IB Retreat Reflection
The IB Retreat has been a very inspiring and enjoyable experience, that has helped me understand more about (most notably) certainty, university, and the IB. Through a mere two days I feel as if a lot more doors of opportunity for meeting challenges and finding passions have opened up to me, and I am certainly now much more confident in facing the IBDP.
The first session, TOK and Certainty, was one of my favourite sessions. I have to admit that the usual TOK classes confused me, and sometimes leaving me feeling unsatisfied. This multi-faceted approach to a TOK topic was different in a good way, bringing a lot of potential avenues of thought with it.
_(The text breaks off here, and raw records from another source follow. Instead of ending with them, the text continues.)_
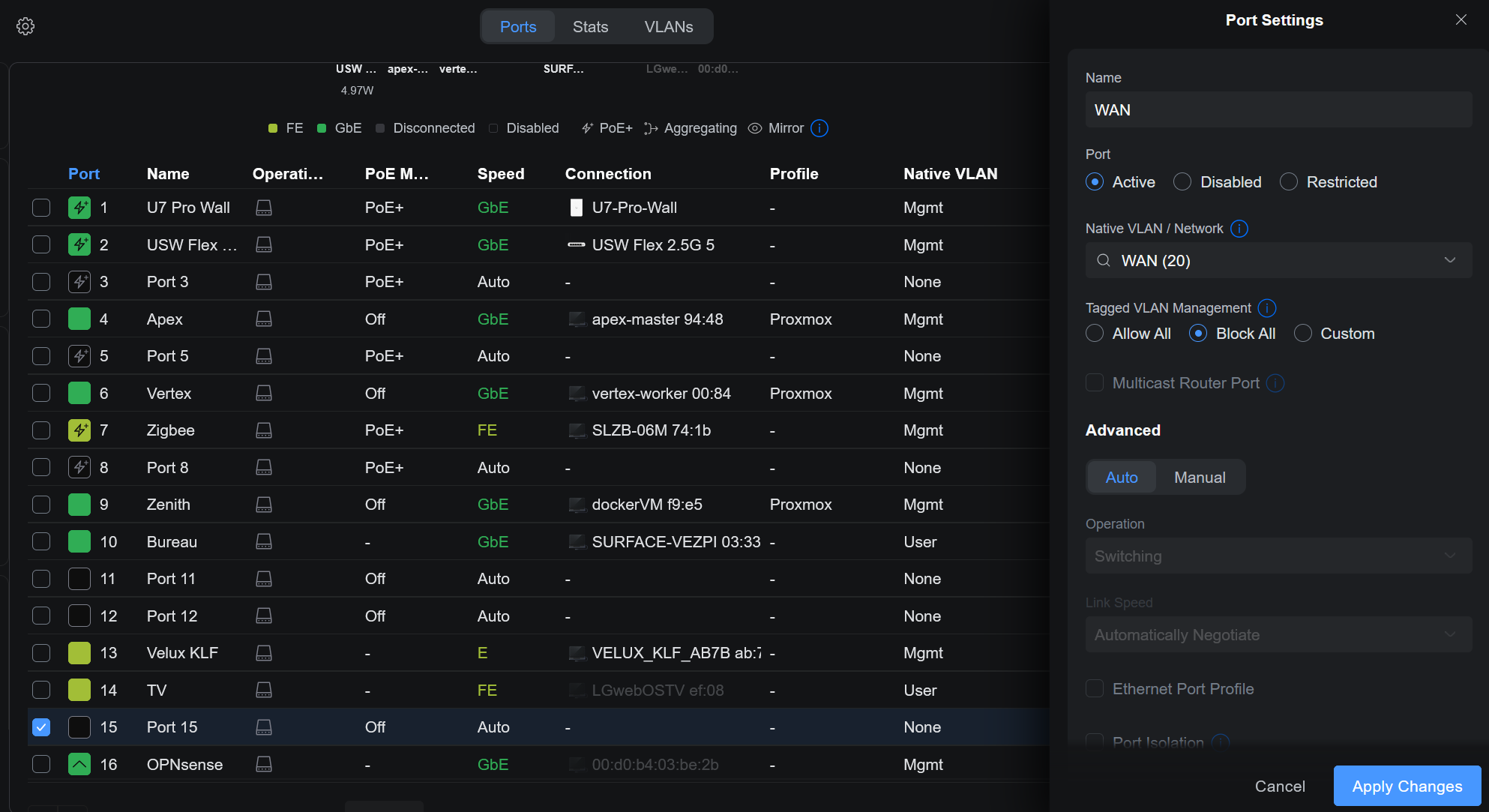Click the Apply Changes button
Screen dimensions: 1489x812
pyautogui.click(x=1407, y=786)
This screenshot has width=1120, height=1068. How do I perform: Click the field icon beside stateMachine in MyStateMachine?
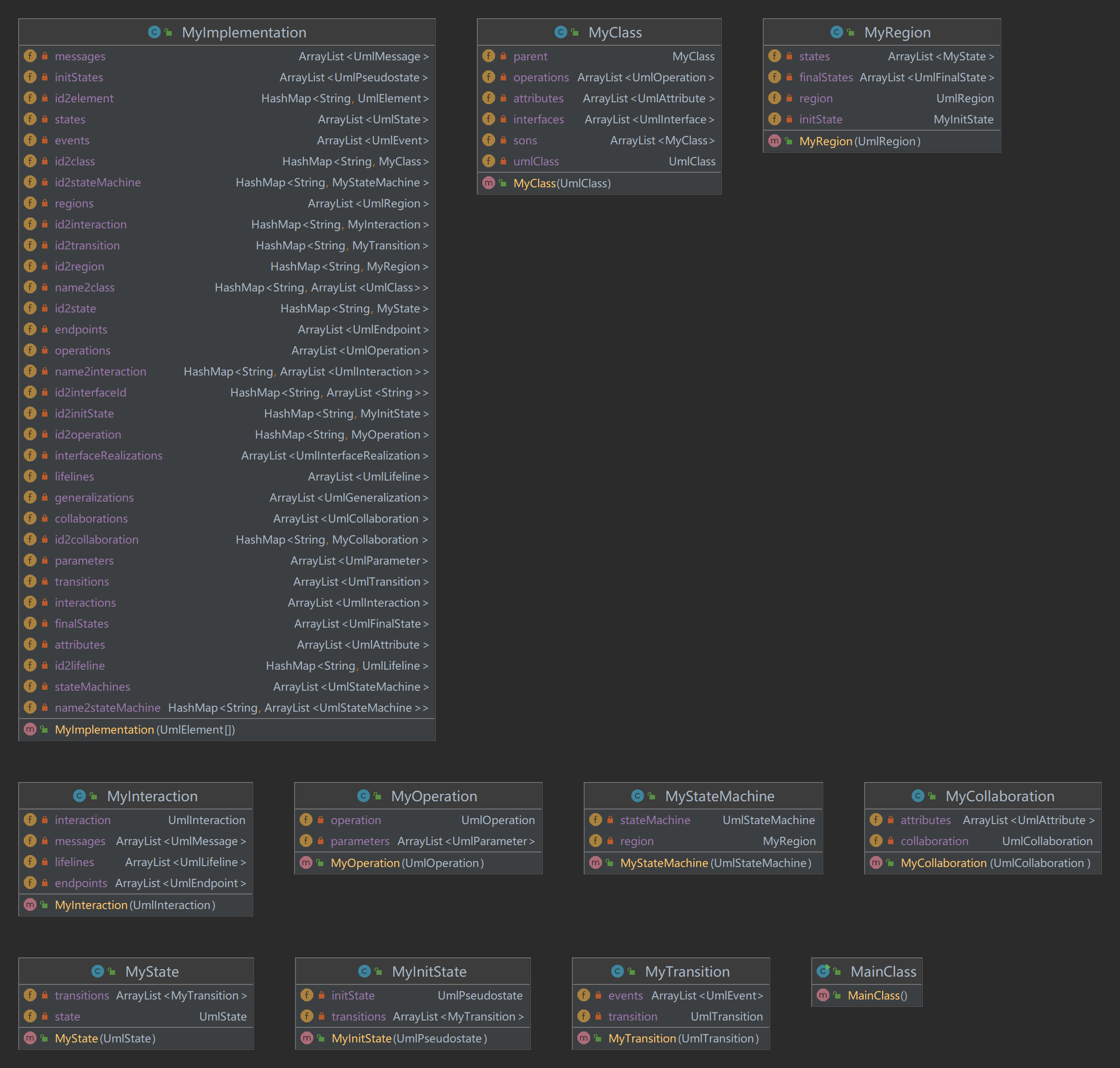pyautogui.click(x=596, y=820)
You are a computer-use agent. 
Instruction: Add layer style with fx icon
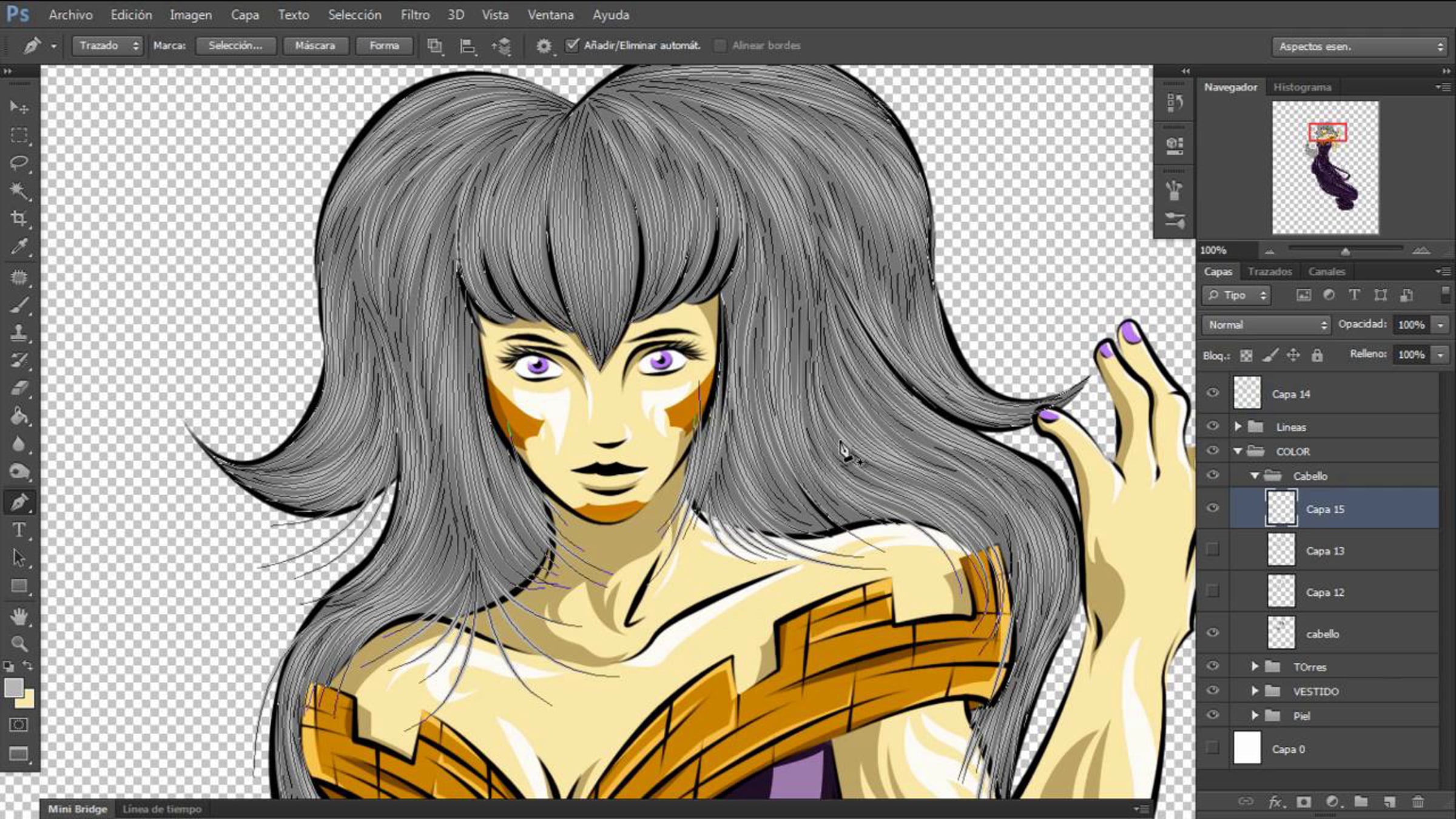pos(1275,802)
I especially enjoyed the discussion of René Descartes’ method of doubt, and the origins of ‘cogito ergo sum’; the interactive exploration of doubt and certainty in this manner was most intriguing and engaging- it seemed, at once, an exploration of not only doubt, but the self as well. How does one know where one’s thoughts come from? How does one define existence? These were all questions I was compelled to explore; ultimately, I also learned the importance of questioning facts or knowledge that I am presented with.
Another highlight of the days was the screening of 12 Angry Men. A black and white movie from 1957, I would consider it a ‘hidden treasure’ for people of my generation; I thought the film was thoroughly well worth watching, but would remain undiscovered by people from my technocentric age due to its being black and white. In terms of content, I have always found myself intrigued by the logical processes in reaching for a conclusion; this has been true ever since I learned about the Socratic method (interestingly, from a game). I have equally enjoyed taking apart arguments by pointing out fallacies (though, as one of the TOK sessions suggested, I may merely be obsessed with ‘always being right’). Thus the film appealed to me greatly, which was helped by an amazing script and cast. The gradual convincing of every member of the jury over the course of the film- either by logic or by pointing out fallacies- was brilliantly orchestrated, and afterwards I reflected upon my own fallacies in reasoning, and the ease at which one can fall into a logical trap of sorts. The two characters I admired the most were jurors #4 and #8- #8 for his perseverance and careful re-examination of the case, and #4 for adhering to logic as opposed to riding the bandwagon, and not feeling offended when his point was proven unreliable, merely accepting what logically must be true.
Overall, the IB Retreat has been simultaneous a most stimulating and relaxing experience that made me think more, as well as deeper, all the while challenging my basest beliefs, though building them back up afterwards. I enjoyed the Retreat a lot and I would definitely do it again.